Held: Rule 23(f) is not subject to equitable tolling. Pp. 3–10.
- (a) Rule 23(f) is properly classified as a nonjurisdictional claim-processing rule, but that does not render it malleable in every respect. Whether a rule precludes equitable tolling turns not on its jurisdictional character but rather on whether its text leaves room for such flexibility. See Carlisle v. United States, 517 U. S. 416, 421. Here, the governing rules speak directly to the issue of Rule 23(f)’s flexibility and make clear that its deadline is not subject to equitable tolling. While Federal Rule of Appellate Procedure 2 authorizes a court of appeals for good cause to “suspend any provision… in a particular case,” it does so with a caveat: “except as otherwise provided in Rule 26(b).” Rule 26(b), which generally authorizes extensions of time, in turn includes the carveout that a court of appeals “may not extend the time to file… a petition for permission to appeal”–the precise type of filing at issue here. The Rules thus express a clear intent to compel rigorous enforcement of Rule 23(f)’s deadline, even where good cause for equitable tolling might otherwise exist. Precedent confirms this understanding. See Carlisle, 517 U. S. 416, and United States v. Robinson, 361 U. S. 220. Pp. 3–6.

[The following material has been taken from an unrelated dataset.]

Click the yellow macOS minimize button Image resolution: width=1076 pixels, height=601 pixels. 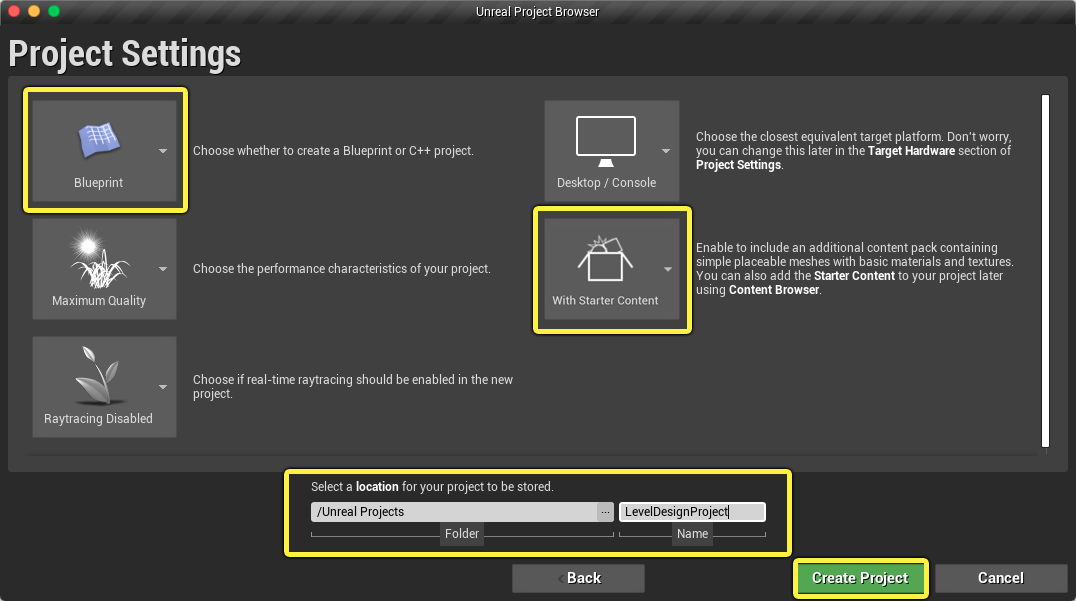[x=34, y=11]
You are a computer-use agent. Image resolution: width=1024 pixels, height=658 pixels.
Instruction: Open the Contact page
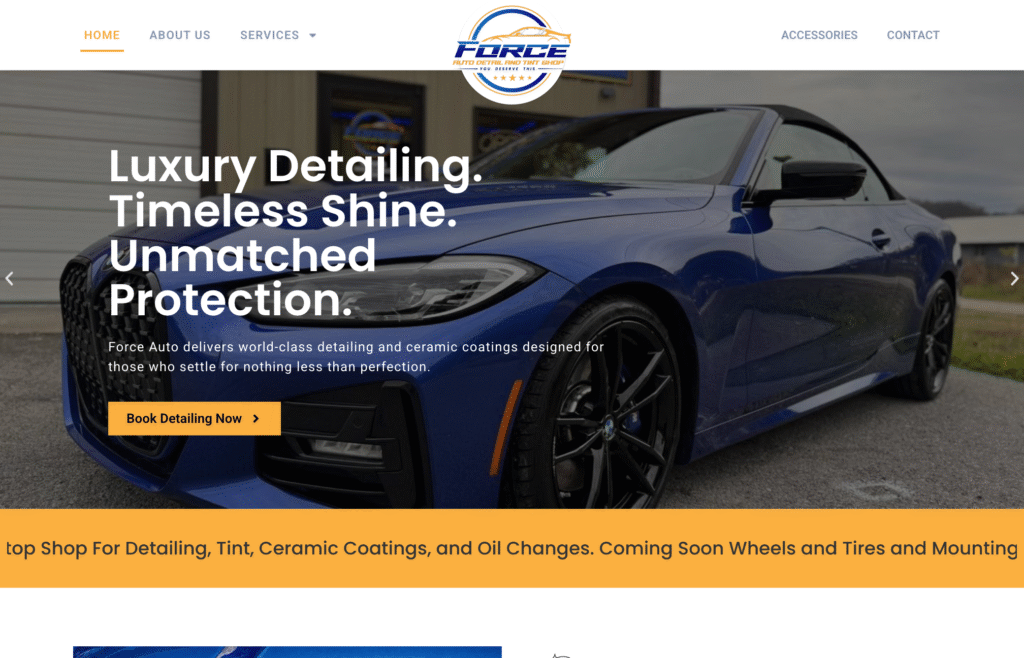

- (b) Lambert’s counterarguments do not withstand scrutiny. Lambert argues that Rule 26(b)’s prohibition on extending the time to file a petition for permission to appeal should be understood to foreclose only formal extensions granted ex ante and to leave courts free to excuse late filings on equitable grounds after the fact. But this Court has already rejected an indistinguishable argument concerning Federal Rule of Criminal Procedure 45(b) in Robinson, and Lambert offers no sound basis for reading Rule 26(b) differently. Further, the 1998 Advisory Committee Notes to Rule 23(f) speak to a court of appeals’ discretion to decide whether a particular certification decision warrants review in an interlocutory posture, not to its determination whether a petition is timely. Finally, Lambert notes that every Court of Appeals to have considered the question would accept a Rule 23(f) petition filed within 14 days of the resolution of a motion for reconsideration that was itself filed within 14 days of the original order. Although his own reconsideration motion was not filed until after the initial 14 days had run, he cites the lower courts’ handling of such cases as evidence that Rule 23(f) is amenable to tolling. However, a timely motion for reconsideration affects the antecedent issue of when the 14-day limit begins to run, not the availability of tolling. See United States v. Ibarra, 502 U. S. 1, 4, n. 2. Pp. 6–9.
- (c) On remand, the Court of Appeals can address other preserved arguments about whether Lambert’s Rule 23(f) petition was timely even without resort to tolling. Pp. 9–10.
870 F. 3d 1170, reversed and remanded.
Sotomayor, J., delivered the opinion for a unanimous Court.
This work is in the public domain in the United States because it is a work of the United States federal government (see 17 U.S.C. 105).